Julia Ioffe

Partisans for Prostitutes

Perhaps the best thing about being an oligarch – if you have any money left, that is – is the ability to hire your own partisan (Russian for “guerrilla”) army. And Mikhail Prokhorov, now the richest man in Russia by sheer luck, may have just such an army.

Yesterday, Pushkinist (pictured here), an aptly named blogger on f5.ru, a brand new newspaper launched last month by Prokhorov, announced that an anonymous horde of Russian hackers had disabled the website of the French Ministry of Justice. The site was still out today, but it is unclear if it is because of said partisan horde, since Pushkinist gave them the wrong address for the Ministry’s site. But no matter! Justice – real justice – was being served! Using nothing short of “the people’s methods”! The hackers, Pushkinist said, were standing up for the seven young Russian women suing the French government in the small French town of Chambéry, near Lyon.

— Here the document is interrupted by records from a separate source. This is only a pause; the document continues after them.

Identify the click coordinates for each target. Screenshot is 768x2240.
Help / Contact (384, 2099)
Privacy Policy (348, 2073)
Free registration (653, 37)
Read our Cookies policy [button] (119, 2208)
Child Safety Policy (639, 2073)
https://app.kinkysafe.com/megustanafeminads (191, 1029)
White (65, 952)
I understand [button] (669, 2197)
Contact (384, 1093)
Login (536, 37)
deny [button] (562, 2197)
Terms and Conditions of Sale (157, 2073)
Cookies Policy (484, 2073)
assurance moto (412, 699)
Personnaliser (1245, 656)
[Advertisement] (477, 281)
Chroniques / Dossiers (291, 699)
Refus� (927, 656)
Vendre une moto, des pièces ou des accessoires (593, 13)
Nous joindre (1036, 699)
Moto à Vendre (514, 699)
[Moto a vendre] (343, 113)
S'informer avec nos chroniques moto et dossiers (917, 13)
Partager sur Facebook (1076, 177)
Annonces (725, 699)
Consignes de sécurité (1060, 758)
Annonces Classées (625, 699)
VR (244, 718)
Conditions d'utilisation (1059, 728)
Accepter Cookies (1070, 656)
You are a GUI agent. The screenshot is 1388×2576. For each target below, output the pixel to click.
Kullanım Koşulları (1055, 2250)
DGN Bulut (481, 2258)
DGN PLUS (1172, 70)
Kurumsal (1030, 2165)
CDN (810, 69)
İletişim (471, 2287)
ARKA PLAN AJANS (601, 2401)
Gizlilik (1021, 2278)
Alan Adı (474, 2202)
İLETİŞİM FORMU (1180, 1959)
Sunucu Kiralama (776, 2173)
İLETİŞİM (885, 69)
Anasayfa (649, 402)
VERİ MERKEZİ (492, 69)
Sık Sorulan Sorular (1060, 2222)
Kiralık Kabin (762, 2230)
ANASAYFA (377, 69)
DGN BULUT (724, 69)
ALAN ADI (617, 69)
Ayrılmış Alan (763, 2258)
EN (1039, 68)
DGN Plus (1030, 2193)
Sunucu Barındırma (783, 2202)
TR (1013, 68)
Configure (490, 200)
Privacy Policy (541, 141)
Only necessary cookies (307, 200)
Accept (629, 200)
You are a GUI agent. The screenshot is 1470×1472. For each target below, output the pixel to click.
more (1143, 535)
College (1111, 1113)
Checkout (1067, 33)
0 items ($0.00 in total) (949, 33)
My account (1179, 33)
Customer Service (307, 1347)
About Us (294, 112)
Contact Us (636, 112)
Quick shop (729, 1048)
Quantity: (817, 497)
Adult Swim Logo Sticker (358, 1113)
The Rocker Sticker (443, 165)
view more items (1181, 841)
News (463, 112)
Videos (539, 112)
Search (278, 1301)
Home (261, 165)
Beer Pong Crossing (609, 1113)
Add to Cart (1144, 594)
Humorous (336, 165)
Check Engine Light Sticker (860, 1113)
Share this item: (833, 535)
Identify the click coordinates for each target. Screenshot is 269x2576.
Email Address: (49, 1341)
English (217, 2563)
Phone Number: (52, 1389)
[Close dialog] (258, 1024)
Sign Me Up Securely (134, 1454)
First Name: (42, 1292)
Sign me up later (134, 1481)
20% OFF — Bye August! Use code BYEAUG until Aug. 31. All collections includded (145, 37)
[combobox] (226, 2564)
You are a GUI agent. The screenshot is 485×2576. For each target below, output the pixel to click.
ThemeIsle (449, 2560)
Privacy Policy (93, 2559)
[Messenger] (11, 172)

The women had been arrested, along with 19 others, on January 12, 2007 at the posh resort of Courchevel, in the French Alps. Most of those detained were suspected to be Russian prostitutes, one was an Austrian travel agent who had organized their passage, and one was Prokhorov, a well-known playboy, who was under suspicion of having used said travel agent to bring said prostitutes and making them available to his guests to sweeten their New Year’s celebration.

It turned out, however, that the women had received no money; instead, they had been showered with furs, jewelry, and designer clothing. The French authorities were baffled. Were they not, then, prostitutes, but friends, as Prokhorov claimed? Were the furs and baubles just gifts? In the end no one was charged, and Prokhorov was released after four days of questioning. He returned, shame-faced, to Moscow, where he was forced to sell his 25% share in Norilsk Nickel, which, though embarrassing at the time, saved him from the plummeting commodity prices around the corner. Now everyone else is nearly bankrupt and choked with debt, and Prokhorov, a Gumby-like 43-year-old, is sitting pretty on a pile of cash -- $5 billion, to be exact – which he uses to fund ventures like f5.ru and, perhaps, a cyber attack on the tribunal at Chambéry on behalf of his, er, friends who simply want their, um, gifts back.

Sorin Margulis, who represents the women in their quest to retrieve their furs and overturn their arrests, said the guerilla hacker action was a myth. “I have never heard about such a hacking story and have serious doubt about its veracity anyway,” he said when reached for comment. “Whether or not this is an imaginative story or a sort of joke, I would like to stress one more time that such practice is extremely negative and harmful for my clients.”

The Russian partisans, however, know what’s really best for Margulis’s clients. They’re circulating a petition that protests the French authorities’ detainment of Prokhorov’s friends – “great girls, athletes,” really – besmirching their reputations for the sake of a procedural “check mark.” While some commenters on f5.ru compared the hackers’ campaign to the Battle of Borodino, which so decimated Napoleon’s troops that he would never stage another offensive on Russian soil, others had a different, more forward analogy: “Our slogan,” the petition says, “is: A French kiss for French justice!”